Sunday, October 26, 2008

Every day is a journey


Every day is a journey, and the journey itself is home.
- Matsuo Basho


I've been struggling a little bit in figuring out what to write on this blog, because although each and every day here is full of new and ridiculous and wonderful adventures, reducing the experiences to a few words that will mean something to anyone else is a little tricky. So today I'm going to try to describe something of my daily life here, though no two days are the same, hoping some of the wonder and novelty and randomness comes across.

Most days I wake up around 5:30 to the call to prayer from the Mosque across town, in time to see the incredible colors left over from the sunrise and bask in the 70° morning air which will heat to 90° or more over the next hour. The next 15 minutes or so are the closest thing I get to silence throughout the day, as the village is only beginning to wake up. By 6:00 life is happening at full speed as my brother and sisters wash themselves and the dishes in the courtyard and my father ushers the goats out into the street to begin their day of grazing around the neighborhood. By 6:45 I'm sitting down to a breakfast which alternates between fried dough, pain au chocolat and an omelet, all with hot, sugary tea. After breakfast it's off to the Peace Corps training center behind my brother and sisters headed to school. It's about a 10 minute walk from my house to the center, and one of the other volunteers made the really brilliant analogy that most days it feels like the opening scene of Beauty and the Beast as someone shouts, "Bonjour!" every 5 or 6 steps and little children run up to shake our hands.

Training consists of multiple hours of language class as well as technical skills training given by current Peace Corps Volunteers and cross-cultural and medical presentations from Peace Corps staff. Our new favorite person is the women who sits just outside the gate of the Peace Corps compound selling bags of peanuts the size of a fist for 25 FCFA, about $0.05. The little finds like this (they come in a sugar-roasted variety too!), or the cheese that doesn't have to be refrigerated, have become our big daily victories as we try to create a little bit of similarity to home away from home here in Africa.

After school we usually head out for bike rides, play soccer or grab a cold drink at one of the local bars before heading home to our families around 6, as the sun goes down and the bats the size of small dogs and the mosquitos start to come out. I eat a dinner of couscous and sauce and then watch spanish soap operas dubbed into French for a while before having a wonderfully cool bucket bath under the stars and going to bed to BBC World News at 9, tucked safely away under my mosquito net.

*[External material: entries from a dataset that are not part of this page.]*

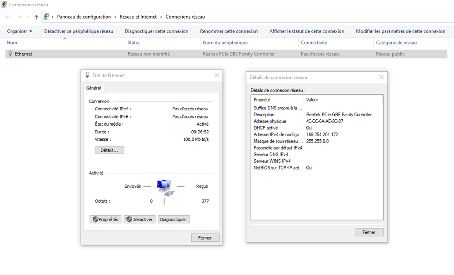Close the Détails de connexion réseau window X

point(381,77)
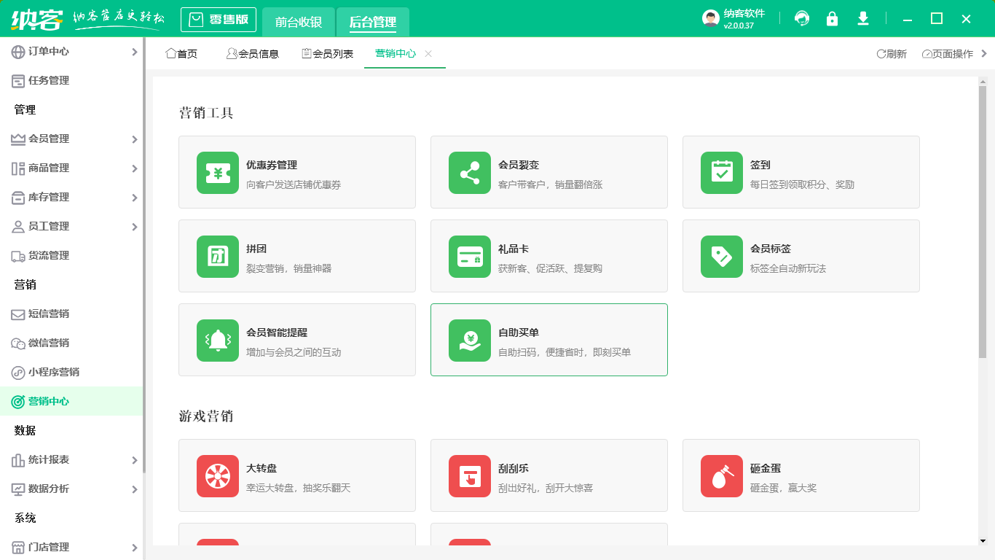Open the 拼团 group-buying tool
The height and width of the screenshot is (560, 995).
coord(297,256)
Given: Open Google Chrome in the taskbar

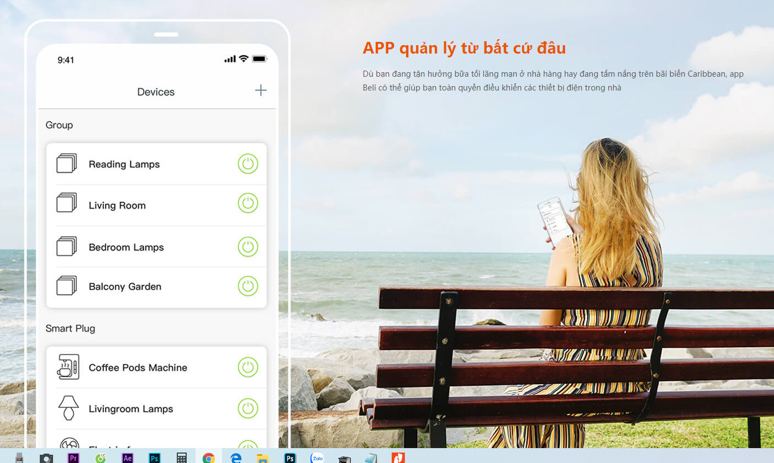Looking at the screenshot, I should click(x=208, y=457).

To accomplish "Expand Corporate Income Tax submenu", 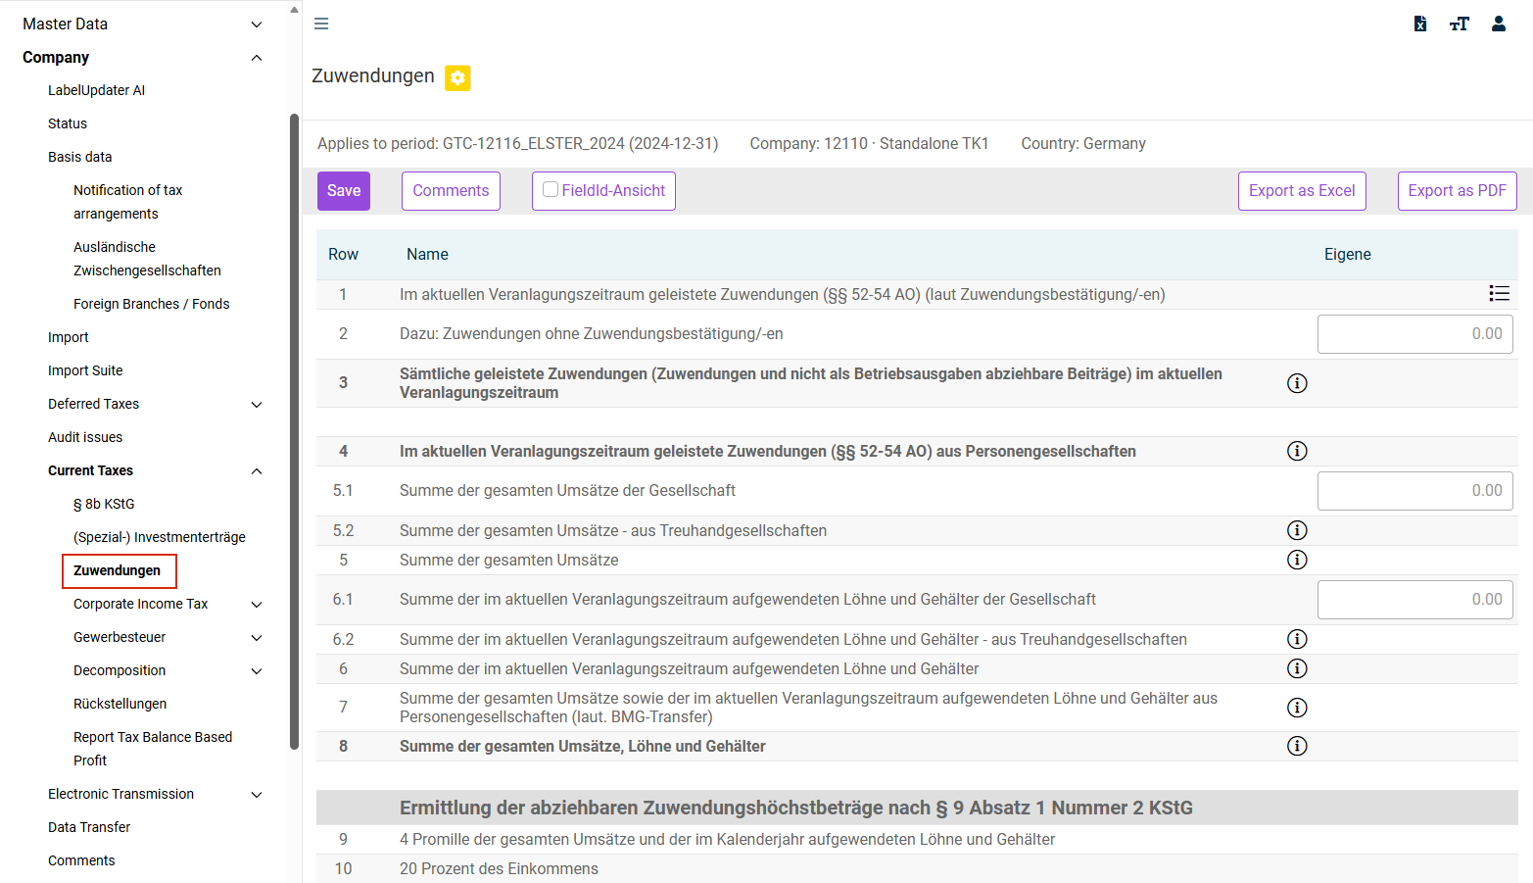I will [x=257, y=604].
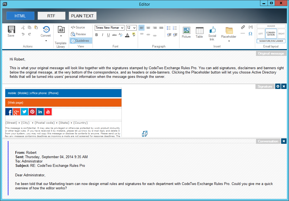
Task: Save the email template
Action: [11, 30]
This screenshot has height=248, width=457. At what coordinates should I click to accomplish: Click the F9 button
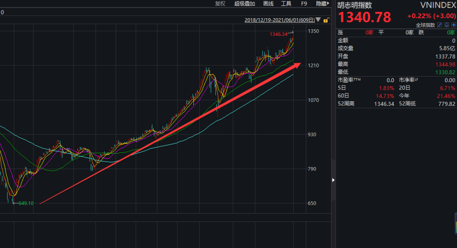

So that's the average day, though no day is really average, what with dying lizards falling out of trees onto my classmates heads, US presidential election absentee ballots being hand-delivered to us on a Sunday afternoon at a party to benefit Chadian refugees or motorcycles carrying three people and a bleating goat flying by. Life is never boring, and I hope reading about it hasn't been!

Thanks for all your messages and thoughts, it's wonderful to hear from friends and family around the world. You are all in my thoughts frequently, each step of this journey.

Wednesday, October 15, 2008

On est ensemble



(Written 10.05)

On est ensemble. Three simple words of greeting given to us by our health trainers which encompass so much more. Literally translated as We are together it's a phrase which describes the general sentiment around training these days pretty well. We are together....a lot.....learning language, sweating profusely, sharing many of the same struggles and victories as we progress through the weeks. I've been in Cameroon for just over two weeks now – a quantification that doesn't begin to match up with my sense of time these days. In many ways it seems so much more than 2 weeks ago that I first stepped off the plane in Douala and into the 100 degree heat, remembering little of my French from high school and completely clueless about the culture or the country I was walking into. Two weeks later finds me living with a Cameroonian family of 8, rattling off French and Fulfulde greetings to my friends and neighbors every time I walk out the door, dodging goats and motorcycles with similar frequency-- and on multiple occasions simultaneously --as I walk to school, and perfecting the art of the bucket shower under the stars at the end of each sweaty, crazy day. In two weeks I've already learned and experienced so much...I've learned to appreciate the late afternoon downpour that breaks the 100+ degree heat, the stranger who invites me into their home to share their Ramadan meal. I've learned to wash my clothes by hand in a bucket and eat with my hands and (kind of) bargain for prices in the market, and so much more. Life is pretty simple, and pretty awesome in its novelty so far.